И разве захочет простить русскому дипломату Аллаяр-хан деревушку Туркманчай, где у него из рук было выбито оружие? Ну, конечно же, теперь хан постарается уходить своего врага…
Грибоедов отогнал эти назойливые мысли, снова начал писать:
«Кроткое, тихое создание отдалось мне на всю мою волю, без ропота разделяет мою ссылку».
Да, в этом одном милом личике, в этом незамутненном характере для него соединилось все: она — сестра, жена, дочь, его вера и трепетная надежда.
Он закончил письмо, повернул кресло так, что узкое окно возвышалось перед ним. Поленья в камине догорали. Ему не хотелось звать слугу.
…Собственно, в свои тридцать три года он прожил уже несколько жизней… Студенческую, военную, литератора, дипломатическую… И еще ту главную жизнь, тайно связанную с друзьями, повешенными и сосланными на каторгу.

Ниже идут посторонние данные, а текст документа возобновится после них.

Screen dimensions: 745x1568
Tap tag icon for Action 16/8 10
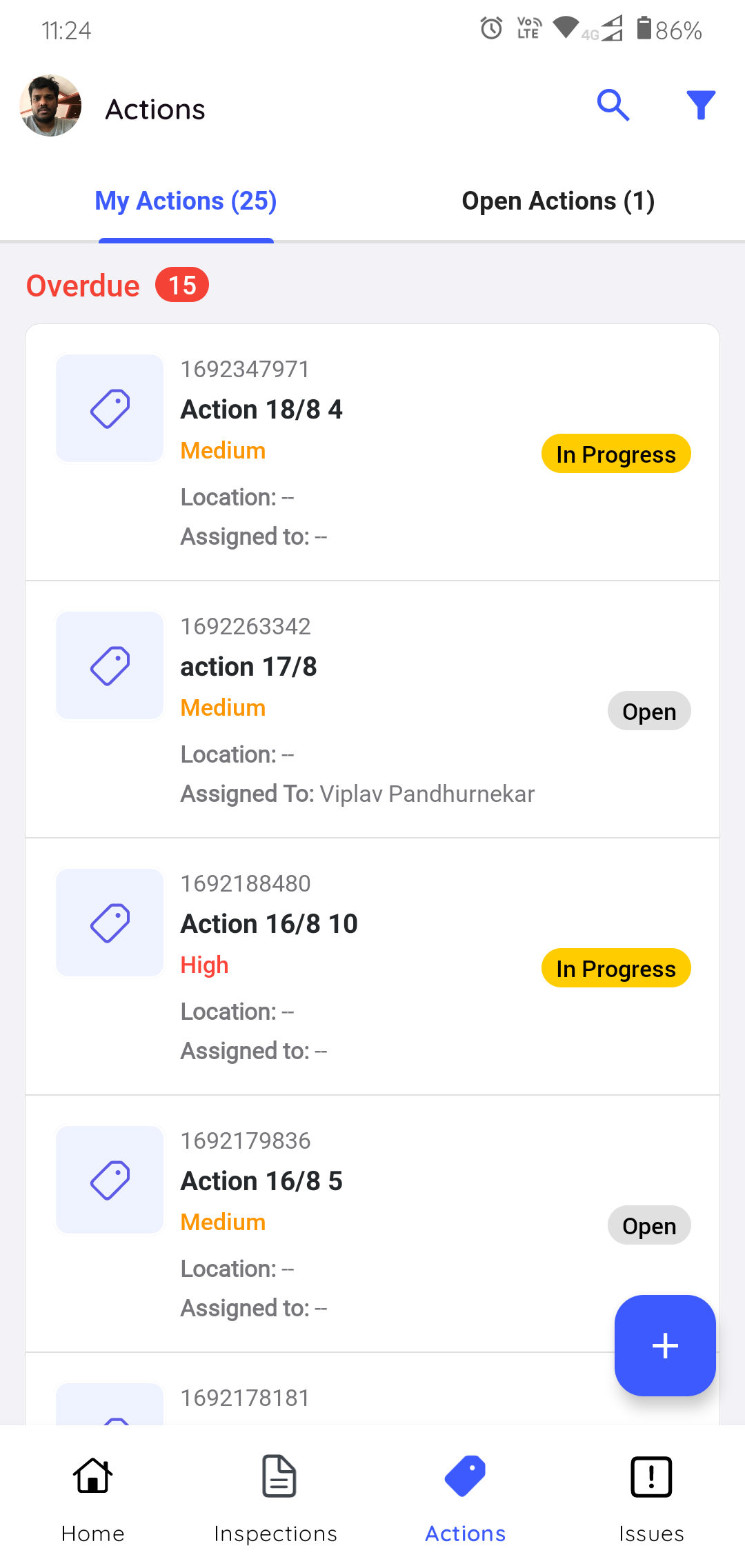pos(110,923)
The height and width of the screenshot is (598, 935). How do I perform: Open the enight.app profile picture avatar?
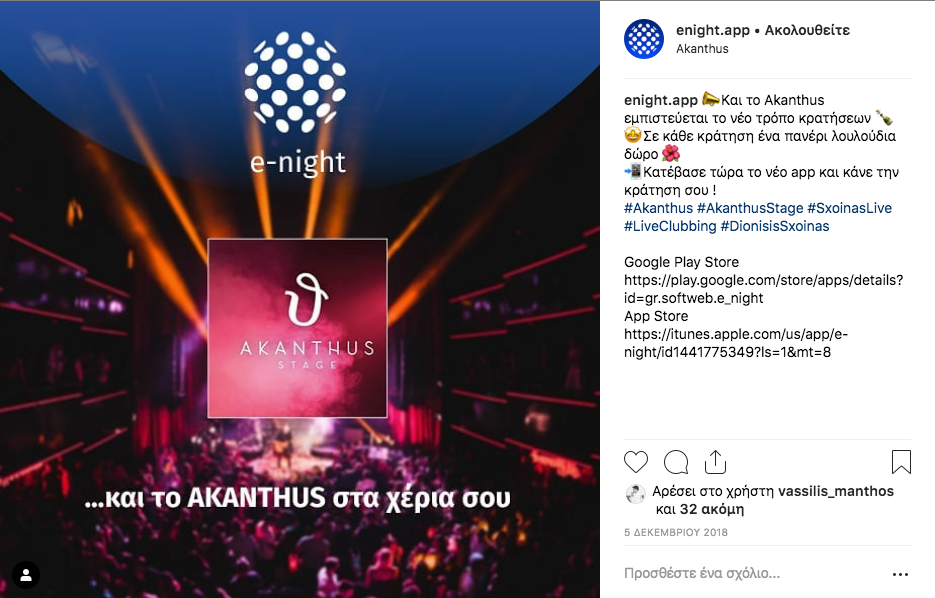643,39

С чего началась его ненависть к рабству? Может быть, с того поранившего сердце дня детства, когда мать приказала выпороть милую дворовую девушку Глашу за то, что нечаянно разбила она вазу? И с этой поры он, как и его дальний родственник Радищев, навсегда возненавидел власть кнута.
…В памяти с особенной ясностью возник один июньский вечер. Только что освободили его из-под ареста. Чиновник 8-го класса Карсавский — услужник, повадками родной, брат Молчалива — выдал «очистительный аттестат» и прогонные деньги до Тифлиса «на три лошади за 2662 версты» — пятьсот двадцать шесть рублей сорок семь копеек да «на путевые издержки, полагая по сту рублей на 1000 верст».